= Andrés de Pez =

Andrés de Pez y Malzarraga (1657 – May 7, 1723) was a Spanish Navy officer and explorer who was the founder of Pensacola, Florida.

==Life and career==

Andrés de Pez was born in Cádiz in 1657 into a naval tradition. His father and older brother were Spanish Naval captains. By the age of 16, de Pez had also entered the Spanish Navy, sailing to and from the Americas. In 1676, he fought the French in the Battle of Palermo, where his brother and father were killed. He then became a company commander in the Caribbean, guarding Spanish ships and colonies from foreign attackers and pirates. He earned a reputation for outstanding bravery and efficiency, being wounded five times.

He was selected to explore and claim the largely unmapped coasts of the northern Gulf of Mexico. He participated as second in command on three of these voyages between 1688 and 1689. Here he saw the opportunities of Pensacola Bay as a deep-water bay that could be easily defended from approach with land.
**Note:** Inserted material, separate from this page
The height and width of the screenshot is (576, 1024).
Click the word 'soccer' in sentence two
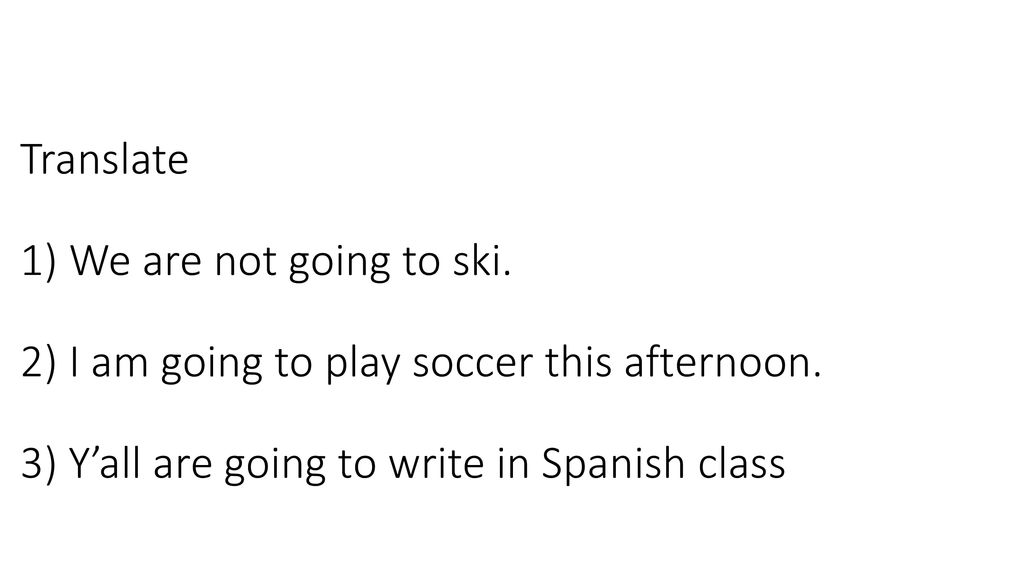[473, 364]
Pez sailed to Spain to convince the War Council of the need to establish a stronghold along the shores of Pensacola Bay. After much opposition, he finally received funds for an official reconnaissance of the bay, and a promotion to the rank of admiral. Admiral de Pez returned to New Spain (Mexico) in the fall of 1692 and began plans for the expedition that would lead to the first successful European colonization of Pensacola.

De Pez sailed from Veracruz on March 25, 1693, taking with him the pre-eminent scientist and cartographer Don Carlos de Sigüenza y Góngora. They carried with them 120 sailors and 20 infantrymen in two ships: the frigate, Nuestra Señora de Guadalupe, and the sloop, San José. The expedition entered the bay on April 7. Sigüenza named the bay Bahía Santa María de Galve. De Pez returned to the south and commanded the entire Windward Fleet until 1701.

During the War of the Spanish Succession, he supported the Bourbon King Philip V of Spain and fought the British, Dutch and Catalans who supported Charles VI of Austria. He served as captain general of the Indies fleet from 1708 to 1710. Pez became in 1715 a member of Spain's Supreme War Council. In 1717 he was named governor of the Council of the Indies, and was named secretary of state and navy in 1721. The all men's mardi gras krewe Andres de Pez pays homage to the honor and memory of Andres de Pez. The krewe members wear bright red tabards and traditional Spanish dress.